BACK in the olden days, succeeding those even older times when, according to Thomas Hobbes ‘… the life of man (was) solitary, poor, nasty, brutish and short’, authorities exacted vengeance upon alleged malefactors by hangings, brandings, whippings, blindings, beheadings, garrotings, etc.

Justice was seen by the public to have been done. Had any member of the public been denied the opportunity of actually witnessing such administrations of ‘justice’, there remained the opportunity, the satisfaction, of observing for some considerable time the remains of these malefactors suspended from a gibbet. They could then point out to their little children what pathetic fragments remained, and indicate to them that such would be their fate should society so determine.

Thank God we’ve come a long way since those days.

Nowadays, thanks to the blinding light of our media, anybody who is seen to be at all flawed, that is anybody except thee and me, can be exposed to the full glare of publicity – and pinioned there, while the slavering mob reviles, damns and excoriates the alleged malefactor.

And so now we find our present Governor-General has been so exposed for what flaws he might possess, forgetting that something similar happened nearly 2000 years ago to the only flawless man who ever lived.
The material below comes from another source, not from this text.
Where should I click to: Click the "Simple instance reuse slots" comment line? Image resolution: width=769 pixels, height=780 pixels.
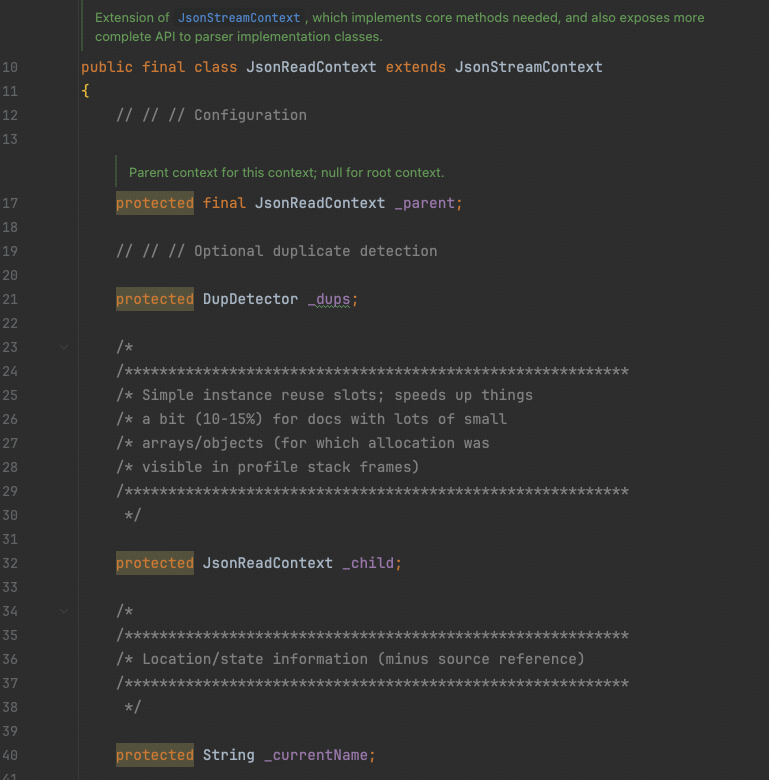point(325,395)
They mocked him and cursed him and flayed him and stripped him of his raiment and his human dignity – just as we are now doing to a good, upright man. An imperfect being, yes, one who has never pretended to be perfect, but who has been acknowledged to give so much to suffering mankind in so many ways for so many years.

Just as Peter Hollingworth saw the suffering face of Christ in so many during his years of service, I for one, who am not of the Anglican persuasion, saw that same suffering face pinned in the unrelenting glare of the media the other night. And I wept for him.

Okay, media, our fourth estate, keep it up. Suspend Peter’s poor tattered remains from the gibbet for all to see – for all to see who might one day be found to be flawed.

But, if ever we are asked to be Governor-General, let us first look deeply into our own souls.